Ainda não está tudo definido, mas já se começa a levantar a ponta do véu em relação ao funcionamento da “nova” ADSE.
Uma das novidades é que ainda no decorrer do mês de janeiro, os Beneficiários começam a receber os novos modelos de Cartão de Beneficiário da ADSE, I.P. E que durante o primeiro trimestre de 2017, o Cartão de Beneficiário também irá ser disponibilizado em formato digital para smartphone.
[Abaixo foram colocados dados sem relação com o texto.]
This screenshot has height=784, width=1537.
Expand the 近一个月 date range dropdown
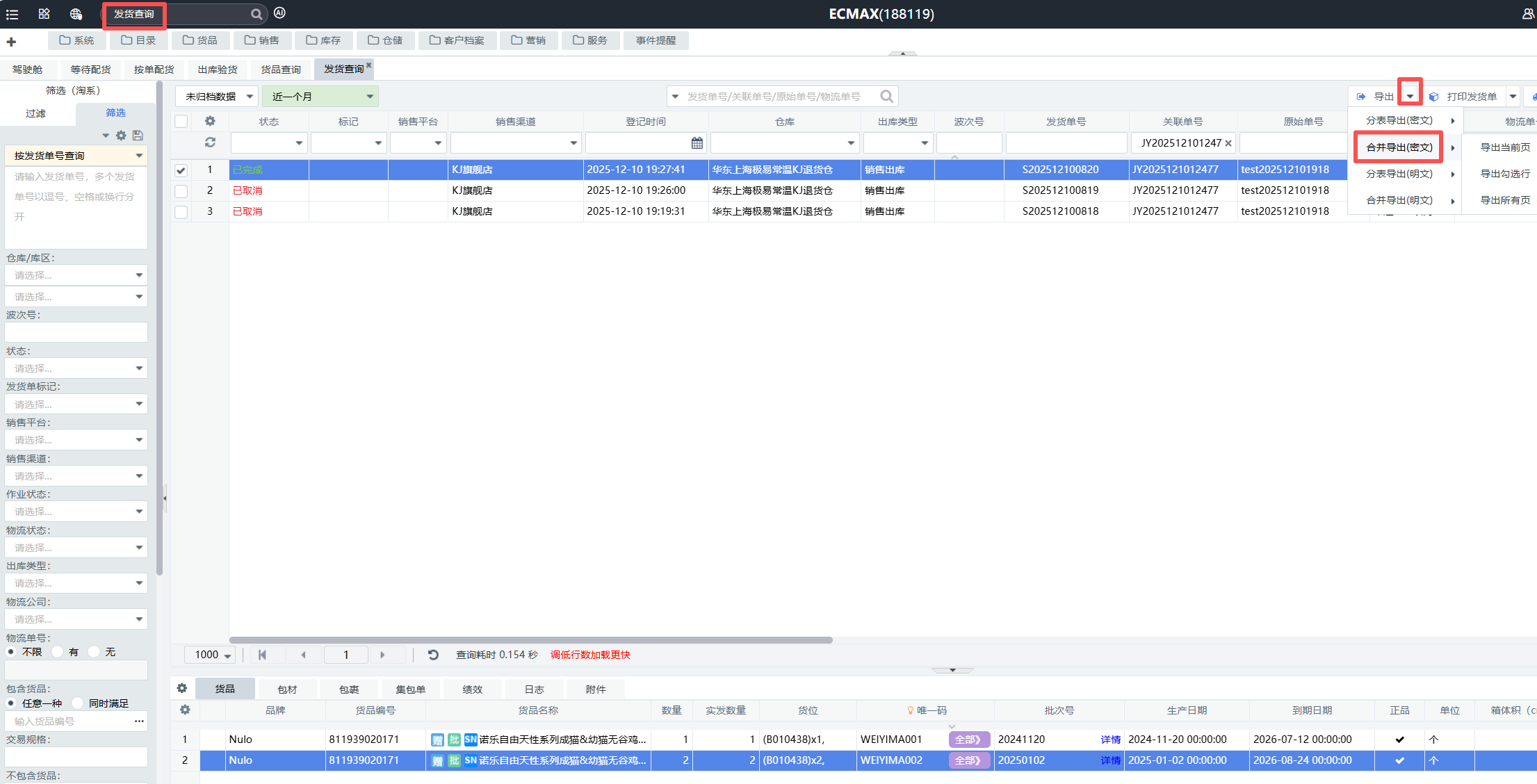click(x=370, y=97)
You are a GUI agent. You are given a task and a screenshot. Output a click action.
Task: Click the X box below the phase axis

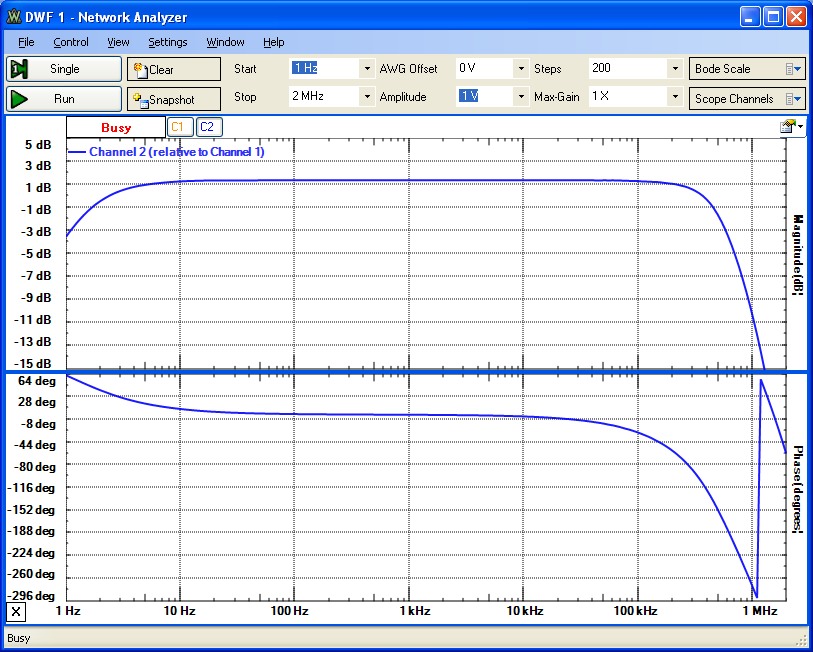[x=16, y=611]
Ainda falta definir o valor a pagar pelos cônjuges e descendentes com idade superior a 26 anos. Pequenos “ajustes” que com o tempo, tenho a certeza, veremos esclarecidos.
Quanto se vai pagar?
A taxa a cobrar para a ADSE ainda está por definir. Há três cenários em cima da mesa. Um é cobrar 3,5% por mês a cada pessoa que aderir ao sistema – ou seja, a mesma contribuição que é hoje exigida ao titular. Uma solução que deverá ser aplicada aos contratos individuais de trabalho. O segundo cenário passa por uma solução idêntica à que foi encontrada para os cônjuges do pessoal da Defesa (ADM) e da Polícia (SAD), ou seja, que o titular pague, além dos 3,5%, mais uma percentagem por cada familiar (que será de 2,7% além dos 3,5%). A outra hipóteses é fixar um valor mensal para a ADSE no rendimento do cônjuge ou filho maior, tendo em conta a idade e o salário – estão a ser estudados três escalões de rendimentos.